Work order
Go through the records below and report each line with "computer" in it.

Exercise inputs
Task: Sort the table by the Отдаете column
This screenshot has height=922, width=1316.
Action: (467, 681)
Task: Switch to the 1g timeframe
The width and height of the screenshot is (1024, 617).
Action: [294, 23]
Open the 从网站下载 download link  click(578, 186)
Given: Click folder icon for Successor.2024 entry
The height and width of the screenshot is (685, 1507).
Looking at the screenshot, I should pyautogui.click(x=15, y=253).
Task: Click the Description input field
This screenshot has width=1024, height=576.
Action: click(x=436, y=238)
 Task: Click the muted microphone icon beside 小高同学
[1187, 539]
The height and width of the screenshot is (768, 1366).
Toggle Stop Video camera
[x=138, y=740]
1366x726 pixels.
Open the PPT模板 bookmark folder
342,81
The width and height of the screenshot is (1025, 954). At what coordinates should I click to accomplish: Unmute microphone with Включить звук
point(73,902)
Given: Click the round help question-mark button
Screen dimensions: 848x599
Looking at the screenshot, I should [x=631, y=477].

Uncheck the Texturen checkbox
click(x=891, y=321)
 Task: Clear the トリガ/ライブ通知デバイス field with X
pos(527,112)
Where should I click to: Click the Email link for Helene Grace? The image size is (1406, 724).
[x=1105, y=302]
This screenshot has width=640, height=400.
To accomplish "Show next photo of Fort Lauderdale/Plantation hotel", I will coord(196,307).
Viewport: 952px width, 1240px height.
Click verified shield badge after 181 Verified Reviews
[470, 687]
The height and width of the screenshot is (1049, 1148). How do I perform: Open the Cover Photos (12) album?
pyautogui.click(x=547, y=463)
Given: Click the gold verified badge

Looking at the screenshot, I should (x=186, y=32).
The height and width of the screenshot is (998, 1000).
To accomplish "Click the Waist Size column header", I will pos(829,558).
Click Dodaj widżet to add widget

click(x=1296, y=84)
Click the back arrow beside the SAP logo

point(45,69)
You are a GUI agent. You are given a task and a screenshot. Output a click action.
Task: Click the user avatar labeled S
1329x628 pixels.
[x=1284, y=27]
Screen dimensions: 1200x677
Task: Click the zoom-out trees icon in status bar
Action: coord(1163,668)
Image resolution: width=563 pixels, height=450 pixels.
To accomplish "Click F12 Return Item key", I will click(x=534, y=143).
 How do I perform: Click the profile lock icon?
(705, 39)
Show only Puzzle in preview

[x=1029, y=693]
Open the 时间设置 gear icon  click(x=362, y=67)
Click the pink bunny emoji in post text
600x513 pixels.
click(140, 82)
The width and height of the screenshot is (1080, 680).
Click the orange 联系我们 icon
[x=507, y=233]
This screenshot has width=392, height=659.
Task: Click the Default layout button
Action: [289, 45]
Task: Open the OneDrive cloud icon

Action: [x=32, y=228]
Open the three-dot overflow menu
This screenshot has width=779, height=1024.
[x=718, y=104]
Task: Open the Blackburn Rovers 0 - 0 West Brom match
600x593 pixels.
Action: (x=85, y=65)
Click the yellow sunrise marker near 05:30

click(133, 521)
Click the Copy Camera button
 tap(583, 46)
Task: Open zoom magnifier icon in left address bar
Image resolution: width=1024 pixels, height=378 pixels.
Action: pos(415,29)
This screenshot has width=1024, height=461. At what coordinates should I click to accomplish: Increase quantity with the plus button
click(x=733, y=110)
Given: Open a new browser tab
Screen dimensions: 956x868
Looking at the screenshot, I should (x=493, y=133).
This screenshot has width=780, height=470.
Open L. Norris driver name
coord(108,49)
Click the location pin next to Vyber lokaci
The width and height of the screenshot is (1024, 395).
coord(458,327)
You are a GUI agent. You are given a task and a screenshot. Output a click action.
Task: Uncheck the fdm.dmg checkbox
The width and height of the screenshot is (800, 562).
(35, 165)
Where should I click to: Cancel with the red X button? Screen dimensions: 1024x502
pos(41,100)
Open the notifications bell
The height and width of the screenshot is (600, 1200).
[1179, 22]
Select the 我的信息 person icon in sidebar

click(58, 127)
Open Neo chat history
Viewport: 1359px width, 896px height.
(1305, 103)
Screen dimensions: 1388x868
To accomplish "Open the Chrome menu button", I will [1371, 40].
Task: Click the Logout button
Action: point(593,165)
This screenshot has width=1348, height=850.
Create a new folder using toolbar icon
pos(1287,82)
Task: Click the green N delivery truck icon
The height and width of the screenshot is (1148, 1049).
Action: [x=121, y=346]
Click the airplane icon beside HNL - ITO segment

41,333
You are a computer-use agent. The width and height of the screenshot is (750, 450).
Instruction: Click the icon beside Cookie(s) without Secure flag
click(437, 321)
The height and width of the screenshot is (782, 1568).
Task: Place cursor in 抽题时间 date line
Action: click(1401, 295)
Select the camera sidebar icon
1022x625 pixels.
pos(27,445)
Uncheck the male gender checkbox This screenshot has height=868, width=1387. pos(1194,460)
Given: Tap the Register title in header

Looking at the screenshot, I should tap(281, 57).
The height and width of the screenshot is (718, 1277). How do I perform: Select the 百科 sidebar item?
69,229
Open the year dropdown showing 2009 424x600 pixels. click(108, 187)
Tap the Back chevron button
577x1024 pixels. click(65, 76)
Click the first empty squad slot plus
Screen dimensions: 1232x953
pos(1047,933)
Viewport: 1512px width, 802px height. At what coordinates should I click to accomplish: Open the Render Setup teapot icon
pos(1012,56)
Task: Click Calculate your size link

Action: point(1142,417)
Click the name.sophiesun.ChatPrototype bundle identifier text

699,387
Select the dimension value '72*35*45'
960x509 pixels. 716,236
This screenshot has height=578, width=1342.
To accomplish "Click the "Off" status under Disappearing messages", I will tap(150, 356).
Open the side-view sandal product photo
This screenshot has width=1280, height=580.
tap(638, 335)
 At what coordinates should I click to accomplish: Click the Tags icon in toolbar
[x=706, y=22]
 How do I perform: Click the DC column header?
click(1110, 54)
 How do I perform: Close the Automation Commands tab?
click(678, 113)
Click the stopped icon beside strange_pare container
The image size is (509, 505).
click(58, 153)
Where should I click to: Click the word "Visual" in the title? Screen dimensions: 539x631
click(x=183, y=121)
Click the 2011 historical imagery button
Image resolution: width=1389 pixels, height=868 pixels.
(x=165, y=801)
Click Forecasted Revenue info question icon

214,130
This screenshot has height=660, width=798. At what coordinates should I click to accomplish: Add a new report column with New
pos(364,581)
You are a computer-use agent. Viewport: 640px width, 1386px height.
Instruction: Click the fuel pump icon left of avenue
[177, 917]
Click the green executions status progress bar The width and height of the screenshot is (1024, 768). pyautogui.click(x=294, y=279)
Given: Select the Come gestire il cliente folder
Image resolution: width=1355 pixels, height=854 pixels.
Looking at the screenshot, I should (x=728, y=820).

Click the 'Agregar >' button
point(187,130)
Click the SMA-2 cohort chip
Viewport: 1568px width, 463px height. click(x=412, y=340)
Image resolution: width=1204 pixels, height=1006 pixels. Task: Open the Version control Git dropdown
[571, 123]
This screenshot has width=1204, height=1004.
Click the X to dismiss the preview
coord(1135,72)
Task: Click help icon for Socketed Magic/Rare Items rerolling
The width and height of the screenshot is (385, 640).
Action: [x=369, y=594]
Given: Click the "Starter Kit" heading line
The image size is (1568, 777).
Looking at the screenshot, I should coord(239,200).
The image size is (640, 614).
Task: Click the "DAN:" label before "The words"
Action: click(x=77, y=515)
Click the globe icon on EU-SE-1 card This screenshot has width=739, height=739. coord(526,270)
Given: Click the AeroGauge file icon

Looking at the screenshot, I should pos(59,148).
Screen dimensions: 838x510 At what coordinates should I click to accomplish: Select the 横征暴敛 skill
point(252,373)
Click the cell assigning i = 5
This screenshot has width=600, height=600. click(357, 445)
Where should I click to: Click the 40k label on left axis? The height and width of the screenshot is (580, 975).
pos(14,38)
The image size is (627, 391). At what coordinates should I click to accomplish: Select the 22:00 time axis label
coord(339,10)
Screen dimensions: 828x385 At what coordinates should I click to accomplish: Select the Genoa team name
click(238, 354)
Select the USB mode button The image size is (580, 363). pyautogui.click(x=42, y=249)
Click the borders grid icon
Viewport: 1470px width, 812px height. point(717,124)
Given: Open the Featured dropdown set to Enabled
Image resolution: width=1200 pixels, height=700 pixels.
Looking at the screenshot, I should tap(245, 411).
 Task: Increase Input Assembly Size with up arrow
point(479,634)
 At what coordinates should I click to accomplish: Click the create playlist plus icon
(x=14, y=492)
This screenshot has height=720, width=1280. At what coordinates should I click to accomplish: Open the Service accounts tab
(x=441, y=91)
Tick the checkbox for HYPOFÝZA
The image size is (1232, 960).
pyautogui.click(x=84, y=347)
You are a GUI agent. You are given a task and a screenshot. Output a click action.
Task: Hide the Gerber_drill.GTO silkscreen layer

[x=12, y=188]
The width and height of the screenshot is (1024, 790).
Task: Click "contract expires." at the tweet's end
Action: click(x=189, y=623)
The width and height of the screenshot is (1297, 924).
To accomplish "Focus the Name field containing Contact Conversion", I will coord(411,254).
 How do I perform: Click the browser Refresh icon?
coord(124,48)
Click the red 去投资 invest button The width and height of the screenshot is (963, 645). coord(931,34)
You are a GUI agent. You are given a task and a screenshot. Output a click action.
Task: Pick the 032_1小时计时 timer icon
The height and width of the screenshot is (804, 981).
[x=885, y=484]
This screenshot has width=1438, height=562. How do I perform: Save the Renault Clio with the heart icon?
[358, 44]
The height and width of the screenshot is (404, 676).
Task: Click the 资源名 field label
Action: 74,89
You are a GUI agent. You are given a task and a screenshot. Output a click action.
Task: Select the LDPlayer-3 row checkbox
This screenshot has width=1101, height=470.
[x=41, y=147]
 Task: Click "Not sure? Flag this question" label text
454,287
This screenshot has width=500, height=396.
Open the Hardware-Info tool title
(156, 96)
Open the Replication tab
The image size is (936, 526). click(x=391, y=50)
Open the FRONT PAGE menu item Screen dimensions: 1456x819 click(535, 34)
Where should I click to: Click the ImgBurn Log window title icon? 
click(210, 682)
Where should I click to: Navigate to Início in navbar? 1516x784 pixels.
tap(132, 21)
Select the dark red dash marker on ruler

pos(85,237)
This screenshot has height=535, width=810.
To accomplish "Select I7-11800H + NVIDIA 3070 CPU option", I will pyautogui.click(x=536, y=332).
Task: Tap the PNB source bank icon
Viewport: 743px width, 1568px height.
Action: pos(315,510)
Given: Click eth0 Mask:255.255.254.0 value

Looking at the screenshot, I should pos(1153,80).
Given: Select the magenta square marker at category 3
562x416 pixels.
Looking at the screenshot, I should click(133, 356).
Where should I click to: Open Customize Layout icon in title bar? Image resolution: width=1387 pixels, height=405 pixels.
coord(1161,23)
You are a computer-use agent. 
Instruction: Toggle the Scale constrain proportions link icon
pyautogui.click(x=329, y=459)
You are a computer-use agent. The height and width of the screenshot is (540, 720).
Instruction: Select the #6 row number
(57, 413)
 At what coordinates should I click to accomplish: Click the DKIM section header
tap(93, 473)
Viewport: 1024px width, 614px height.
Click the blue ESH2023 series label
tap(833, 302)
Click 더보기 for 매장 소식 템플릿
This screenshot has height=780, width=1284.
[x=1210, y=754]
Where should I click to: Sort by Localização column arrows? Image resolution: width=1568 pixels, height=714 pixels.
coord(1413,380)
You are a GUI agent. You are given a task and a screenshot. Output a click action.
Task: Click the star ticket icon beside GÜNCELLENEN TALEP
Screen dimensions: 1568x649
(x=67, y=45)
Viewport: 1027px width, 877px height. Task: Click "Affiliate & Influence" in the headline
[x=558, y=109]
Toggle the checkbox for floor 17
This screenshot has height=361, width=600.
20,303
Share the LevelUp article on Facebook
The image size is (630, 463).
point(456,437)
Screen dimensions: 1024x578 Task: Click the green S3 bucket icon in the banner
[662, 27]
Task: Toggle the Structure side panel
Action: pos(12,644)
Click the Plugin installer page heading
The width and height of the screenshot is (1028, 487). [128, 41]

Answer space
You are a computer-use agent. The width and height of the screenshot is (750, 450).
You are a computer-use agent. Viewport: 640px width, 1386px height.
You are a computer-use agent. 
You are a computer-use agent. The height and width of the screenshot is (540, 720).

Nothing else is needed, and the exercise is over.